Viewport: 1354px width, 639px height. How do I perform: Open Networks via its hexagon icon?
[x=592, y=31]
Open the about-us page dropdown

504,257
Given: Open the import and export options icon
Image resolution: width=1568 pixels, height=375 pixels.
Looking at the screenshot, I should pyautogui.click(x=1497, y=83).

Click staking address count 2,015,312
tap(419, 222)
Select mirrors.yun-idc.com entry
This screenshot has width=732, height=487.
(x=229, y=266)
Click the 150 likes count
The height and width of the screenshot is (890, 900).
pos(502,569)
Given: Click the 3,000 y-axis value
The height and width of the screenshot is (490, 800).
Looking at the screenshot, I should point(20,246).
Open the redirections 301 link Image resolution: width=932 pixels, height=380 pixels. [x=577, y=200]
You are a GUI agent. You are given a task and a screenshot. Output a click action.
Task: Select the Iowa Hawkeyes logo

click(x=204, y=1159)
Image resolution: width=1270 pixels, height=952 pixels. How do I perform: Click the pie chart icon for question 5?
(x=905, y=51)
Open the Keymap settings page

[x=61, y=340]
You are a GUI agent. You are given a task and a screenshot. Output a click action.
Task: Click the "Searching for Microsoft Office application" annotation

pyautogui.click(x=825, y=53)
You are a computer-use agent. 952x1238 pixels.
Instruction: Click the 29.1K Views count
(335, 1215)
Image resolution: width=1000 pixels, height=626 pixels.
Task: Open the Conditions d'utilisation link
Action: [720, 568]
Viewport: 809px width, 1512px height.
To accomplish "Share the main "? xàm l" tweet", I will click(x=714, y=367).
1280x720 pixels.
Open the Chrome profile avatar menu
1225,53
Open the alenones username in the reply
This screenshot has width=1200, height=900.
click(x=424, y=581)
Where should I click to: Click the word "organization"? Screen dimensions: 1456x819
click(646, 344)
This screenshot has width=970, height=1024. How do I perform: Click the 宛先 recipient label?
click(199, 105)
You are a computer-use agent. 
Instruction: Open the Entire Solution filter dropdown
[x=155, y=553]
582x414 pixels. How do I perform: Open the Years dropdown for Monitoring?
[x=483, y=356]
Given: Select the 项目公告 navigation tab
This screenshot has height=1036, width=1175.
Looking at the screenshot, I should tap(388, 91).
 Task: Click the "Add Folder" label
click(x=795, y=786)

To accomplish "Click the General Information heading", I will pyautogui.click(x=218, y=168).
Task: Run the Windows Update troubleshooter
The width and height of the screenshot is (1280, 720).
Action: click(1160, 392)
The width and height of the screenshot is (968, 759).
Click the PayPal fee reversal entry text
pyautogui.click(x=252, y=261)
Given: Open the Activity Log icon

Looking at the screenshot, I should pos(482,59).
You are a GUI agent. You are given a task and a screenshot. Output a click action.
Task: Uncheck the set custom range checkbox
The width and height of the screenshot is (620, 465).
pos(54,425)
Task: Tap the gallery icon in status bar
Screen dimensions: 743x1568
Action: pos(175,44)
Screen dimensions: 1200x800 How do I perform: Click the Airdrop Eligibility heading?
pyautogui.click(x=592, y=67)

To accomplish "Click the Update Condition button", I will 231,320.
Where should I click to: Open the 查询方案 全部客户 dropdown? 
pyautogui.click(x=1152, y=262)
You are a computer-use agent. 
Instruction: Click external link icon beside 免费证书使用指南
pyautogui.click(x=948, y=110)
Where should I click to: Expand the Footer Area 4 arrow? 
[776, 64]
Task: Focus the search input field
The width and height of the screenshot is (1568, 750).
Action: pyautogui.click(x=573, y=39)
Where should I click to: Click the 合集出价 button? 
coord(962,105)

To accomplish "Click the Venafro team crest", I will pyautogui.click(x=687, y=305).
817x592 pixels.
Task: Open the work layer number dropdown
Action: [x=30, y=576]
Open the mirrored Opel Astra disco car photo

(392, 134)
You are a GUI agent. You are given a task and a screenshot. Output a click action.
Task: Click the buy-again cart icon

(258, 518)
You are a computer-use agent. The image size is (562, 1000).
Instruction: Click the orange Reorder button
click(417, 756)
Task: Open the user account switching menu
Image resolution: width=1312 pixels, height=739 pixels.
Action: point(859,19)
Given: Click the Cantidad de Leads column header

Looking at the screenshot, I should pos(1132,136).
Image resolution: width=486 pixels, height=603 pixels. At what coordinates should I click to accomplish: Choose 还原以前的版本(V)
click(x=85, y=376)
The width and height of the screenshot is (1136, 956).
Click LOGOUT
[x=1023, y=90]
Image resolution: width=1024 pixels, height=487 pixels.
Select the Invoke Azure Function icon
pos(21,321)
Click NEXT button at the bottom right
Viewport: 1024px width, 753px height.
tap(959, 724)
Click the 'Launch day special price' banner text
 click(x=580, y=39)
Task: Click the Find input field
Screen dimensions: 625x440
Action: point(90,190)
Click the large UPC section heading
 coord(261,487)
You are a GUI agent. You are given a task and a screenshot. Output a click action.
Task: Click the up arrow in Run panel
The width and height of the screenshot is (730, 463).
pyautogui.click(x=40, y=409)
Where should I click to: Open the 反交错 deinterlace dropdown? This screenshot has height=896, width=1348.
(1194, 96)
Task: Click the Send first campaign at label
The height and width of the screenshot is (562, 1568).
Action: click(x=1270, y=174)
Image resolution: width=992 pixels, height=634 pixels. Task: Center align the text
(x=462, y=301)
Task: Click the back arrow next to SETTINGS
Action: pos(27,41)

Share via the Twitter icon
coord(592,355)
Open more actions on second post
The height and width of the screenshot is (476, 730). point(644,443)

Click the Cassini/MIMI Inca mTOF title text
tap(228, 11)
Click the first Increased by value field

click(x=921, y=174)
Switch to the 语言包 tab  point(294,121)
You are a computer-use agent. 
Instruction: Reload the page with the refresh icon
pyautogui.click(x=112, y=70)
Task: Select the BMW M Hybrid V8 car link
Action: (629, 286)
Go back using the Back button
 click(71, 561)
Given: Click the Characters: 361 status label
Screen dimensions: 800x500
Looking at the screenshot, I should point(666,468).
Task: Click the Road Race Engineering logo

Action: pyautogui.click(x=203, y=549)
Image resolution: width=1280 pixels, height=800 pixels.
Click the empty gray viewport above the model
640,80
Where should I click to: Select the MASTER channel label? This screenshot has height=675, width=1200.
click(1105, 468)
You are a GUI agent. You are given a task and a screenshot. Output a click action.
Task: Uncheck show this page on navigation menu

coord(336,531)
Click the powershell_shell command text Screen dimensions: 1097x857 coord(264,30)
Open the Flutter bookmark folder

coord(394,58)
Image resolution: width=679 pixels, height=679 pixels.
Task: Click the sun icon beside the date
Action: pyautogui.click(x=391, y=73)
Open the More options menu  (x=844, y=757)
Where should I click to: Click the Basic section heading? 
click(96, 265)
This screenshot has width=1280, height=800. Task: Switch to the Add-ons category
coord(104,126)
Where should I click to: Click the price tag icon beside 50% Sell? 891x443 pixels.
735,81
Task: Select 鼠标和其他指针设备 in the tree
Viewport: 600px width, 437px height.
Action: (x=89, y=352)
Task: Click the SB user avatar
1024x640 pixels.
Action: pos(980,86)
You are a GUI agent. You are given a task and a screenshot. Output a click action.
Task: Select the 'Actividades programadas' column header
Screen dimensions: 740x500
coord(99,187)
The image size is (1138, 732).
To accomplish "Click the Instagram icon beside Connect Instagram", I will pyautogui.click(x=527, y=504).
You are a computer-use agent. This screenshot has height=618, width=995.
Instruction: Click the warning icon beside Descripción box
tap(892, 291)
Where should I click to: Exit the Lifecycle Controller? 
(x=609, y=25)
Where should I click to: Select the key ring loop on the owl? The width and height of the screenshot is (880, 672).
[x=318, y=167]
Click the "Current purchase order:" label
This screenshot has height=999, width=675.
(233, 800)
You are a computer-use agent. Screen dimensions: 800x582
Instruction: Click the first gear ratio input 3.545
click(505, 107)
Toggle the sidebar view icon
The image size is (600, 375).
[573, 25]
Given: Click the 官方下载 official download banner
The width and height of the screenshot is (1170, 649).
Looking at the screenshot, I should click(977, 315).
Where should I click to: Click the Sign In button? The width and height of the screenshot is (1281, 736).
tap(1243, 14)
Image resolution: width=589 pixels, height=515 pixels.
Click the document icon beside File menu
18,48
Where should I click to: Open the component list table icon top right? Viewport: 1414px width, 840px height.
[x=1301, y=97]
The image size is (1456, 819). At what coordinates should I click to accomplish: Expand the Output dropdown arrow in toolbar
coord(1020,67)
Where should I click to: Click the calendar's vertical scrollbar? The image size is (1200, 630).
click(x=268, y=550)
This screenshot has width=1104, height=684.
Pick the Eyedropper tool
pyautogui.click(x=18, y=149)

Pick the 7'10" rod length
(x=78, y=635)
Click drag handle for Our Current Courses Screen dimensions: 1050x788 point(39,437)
────────
• _What you need to do_: Copy the entries above exactly, but only from the line holding "Click staking address count 2,015,312" through the line holding "Task: Run the Windows Update troubleshooter", both included.

• _Exercise solution_:
Click staking address count 2,015,312
tap(419, 222)
Select mirrors.yun-idc.com entry
This screenshot has width=732, height=487.
(x=229, y=266)
Click the 150 likes count
The height and width of the screenshot is (890, 900).
pos(502,569)
Given: Click the 3,000 y-axis value
The height and width of the screenshot is (490, 800).
Looking at the screenshot, I should point(20,246).
Open the redirections 301 link Image resolution: width=932 pixels, height=380 pixels. [x=577, y=200]
You are a GUI agent. You are given a task and a screenshot. Output a click action.
Task: Select the Iowa Hawkeyes logo

click(x=204, y=1159)
Image resolution: width=1270 pixels, height=952 pixels. How do I perform: Click the pie chart icon for question 5?
(x=905, y=51)
Open the Keymap settings page

[x=61, y=340]
You are a GUI agent. You are given a task and a screenshot. Output a click action.
Task: Click the "Searching for Microsoft Office application" annotation

pyautogui.click(x=825, y=53)
You are a computer-use agent. 952x1238 pixels.
Instruction: Click the 29.1K Views count
(335, 1215)
Image resolution: width=1000 pixels, height=626 pixels.
Task: Open the Conditions d'utilisation link
Action: [720, 568]
Viewport: 809px width, 1512px height.
To accomplish "Share the main "? xàm l" tweet", I will click(x=714, y=367).
1280x720 pixels.
Open the Chrome profile avatar menu
1225,53
Open the alenones username in the reply
This screenshot has width=1200, height=900.
click(x=424, y=581)
Where should I click to: Click the word "organization"? Screen dimensions: 1456x819
click(646, 344)
This screenshot has width=970, height=1024. How do I perform: Click the 宛先 recipient label?
click(199, 105)
You are a computer-use agent. 
Instruction: Open the Entire Solution filter dropdown
[x=155, y=553]
582x414 pixels. How do I perform: Open the Years dropdown for Monitoring?
[x=483, y=356]
Given: Select the 项目公告 navigation tab
This screenshot has height=1036, width=1175.
Looking at the screenshot, I should tap(388, 91).
 Task: Click the "Add Folder" label
click(x=795, y=786)

To accomplish "Click the General Information heading", I will pyautogui.click(x=218, y=168).
Task: Run the Windows Update troubleshooter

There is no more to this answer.